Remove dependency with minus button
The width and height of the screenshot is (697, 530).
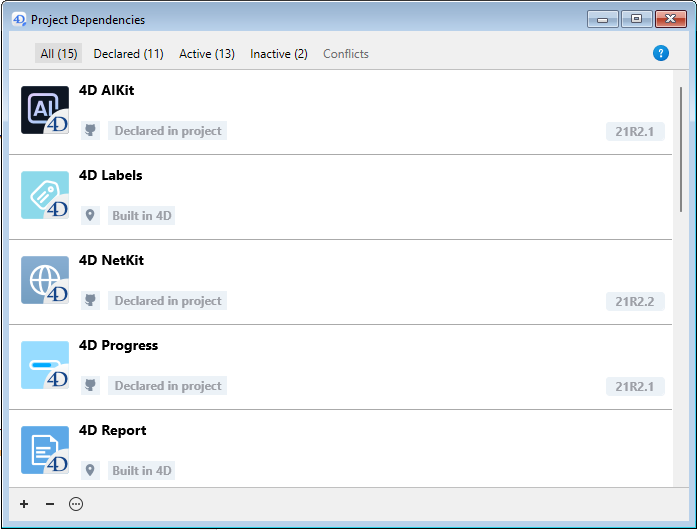[50, 504]
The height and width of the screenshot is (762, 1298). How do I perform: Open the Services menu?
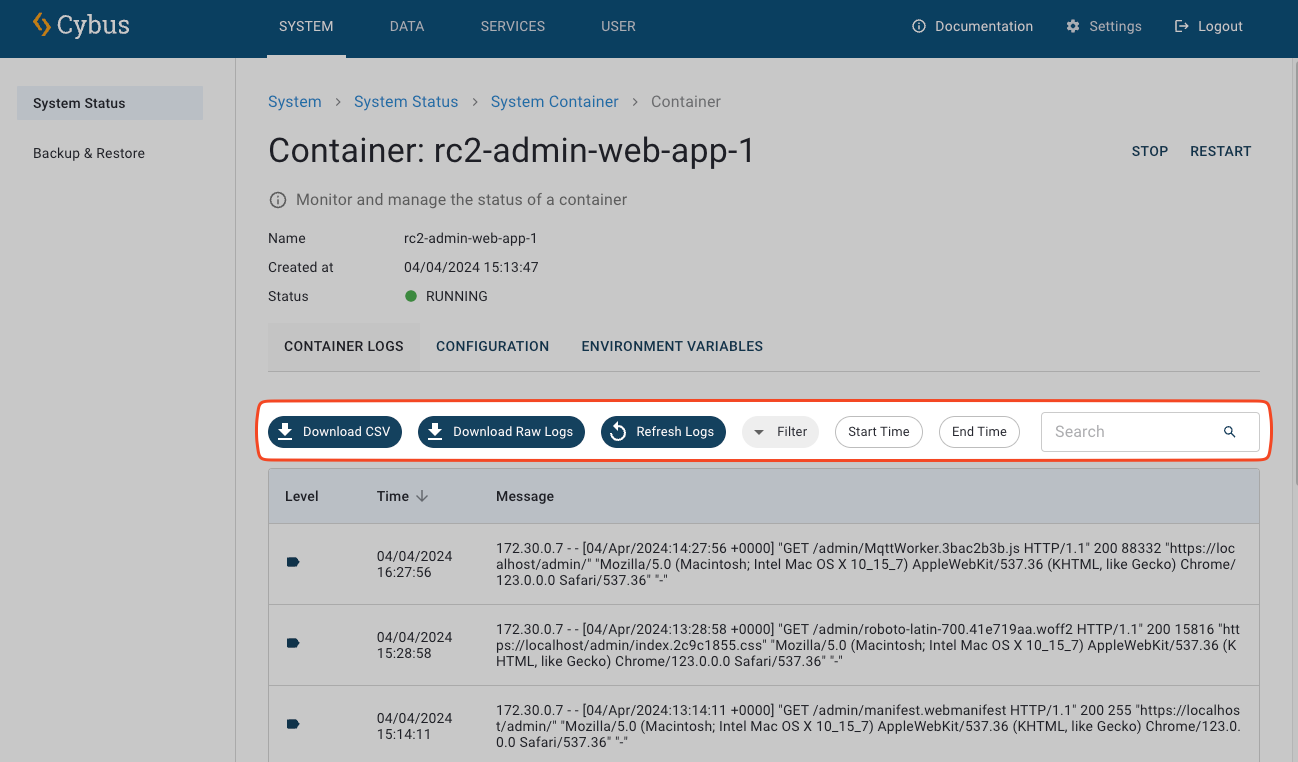coord(512,26)
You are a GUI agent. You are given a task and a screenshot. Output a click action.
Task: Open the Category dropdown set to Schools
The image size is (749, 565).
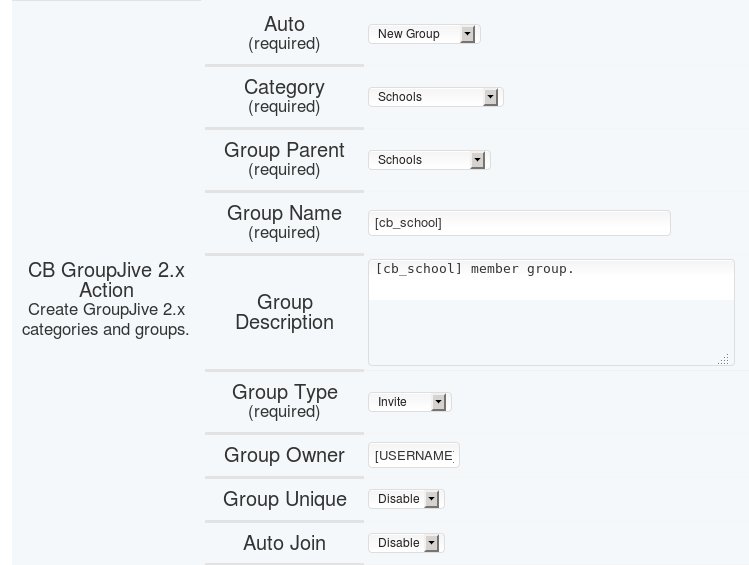436,97
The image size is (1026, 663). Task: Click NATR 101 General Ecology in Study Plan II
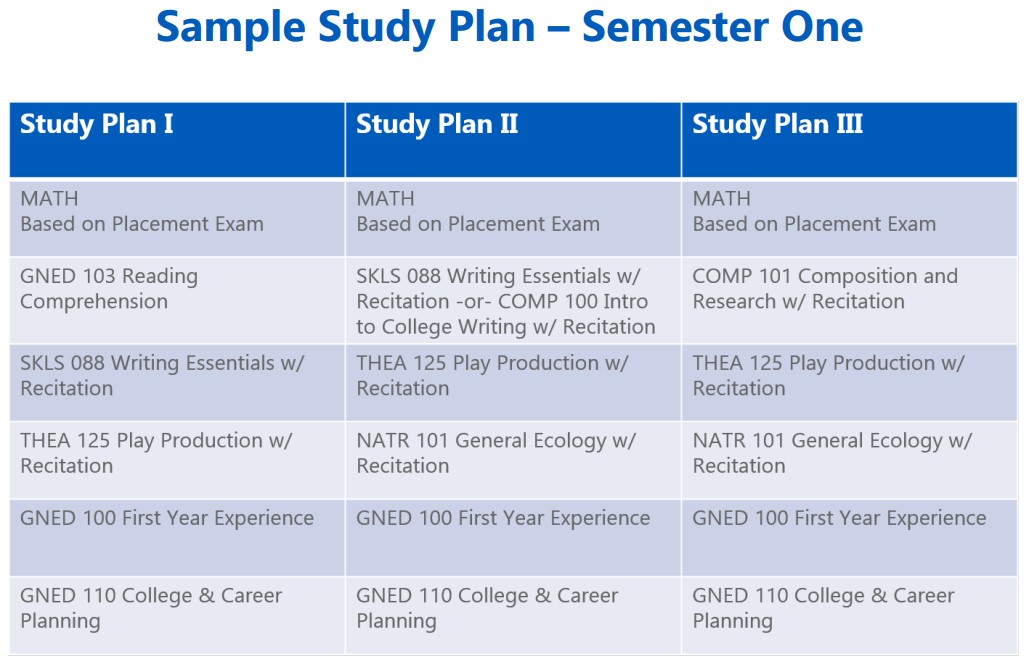(496, 453)
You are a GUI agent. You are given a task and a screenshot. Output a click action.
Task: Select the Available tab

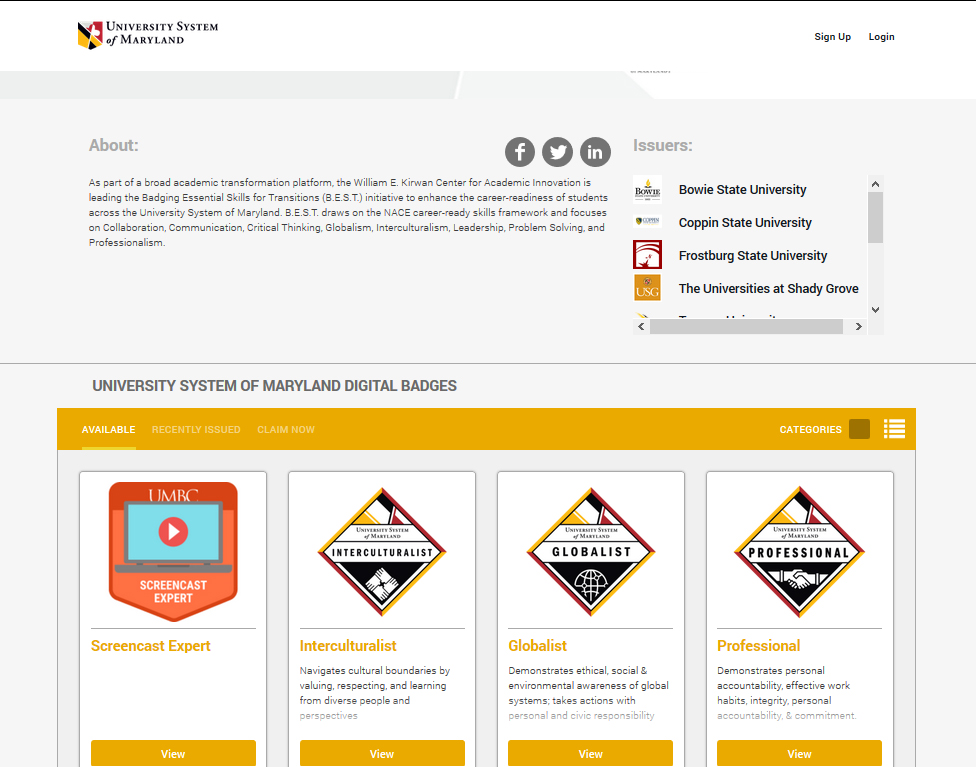point(108,430)
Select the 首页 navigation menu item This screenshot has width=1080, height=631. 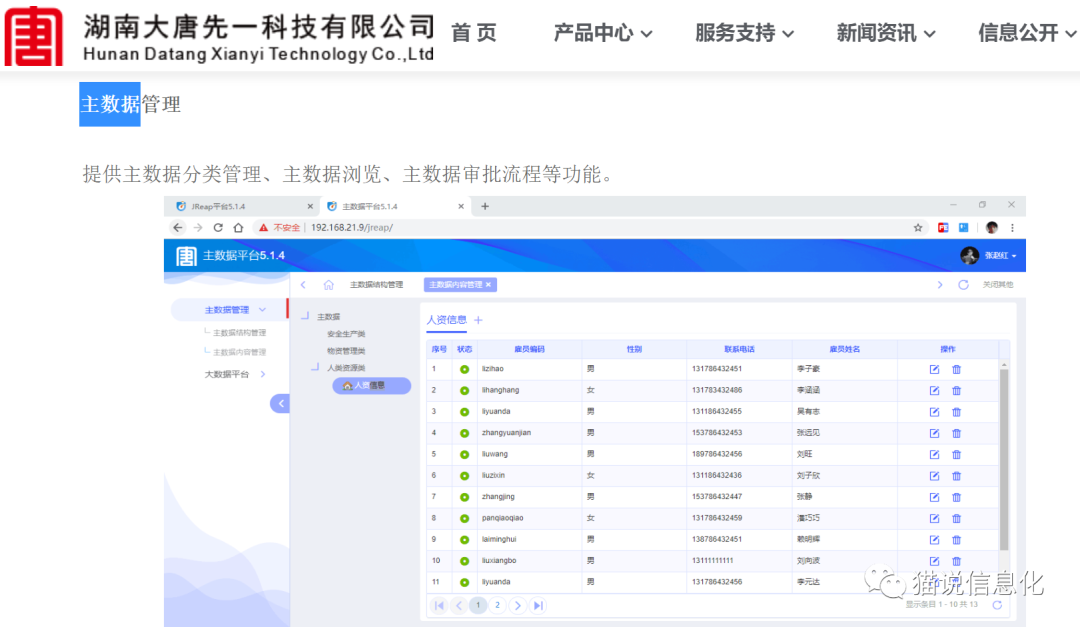click(473, 33)
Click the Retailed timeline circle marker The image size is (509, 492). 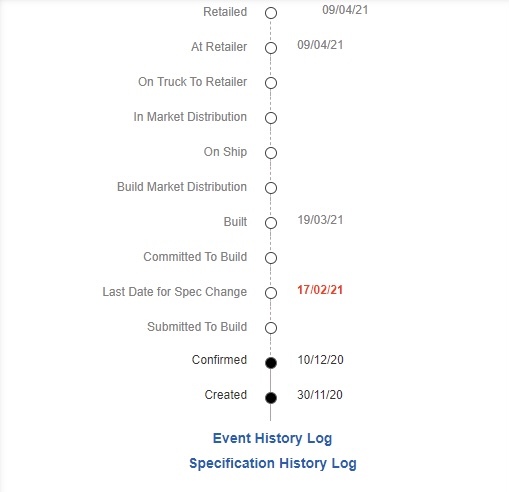coord(271,13)
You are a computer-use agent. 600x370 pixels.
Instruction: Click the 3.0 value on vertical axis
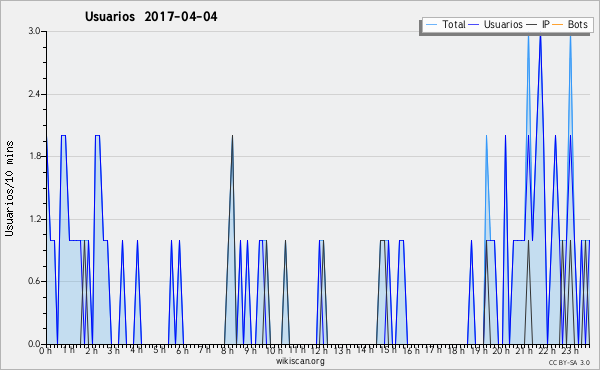click(x=34, y=31)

What to produce> Would you set down, word for word, the lines running from the one that contains "You are a computer-use agent. 600x370 pixels." to the last line of the material, omitting all pictures?

Response area>
You are a computer-use agent. 600x370 pixels.
Instruction: Click the 3.0 value on vertical axis
click(x=34, y=31)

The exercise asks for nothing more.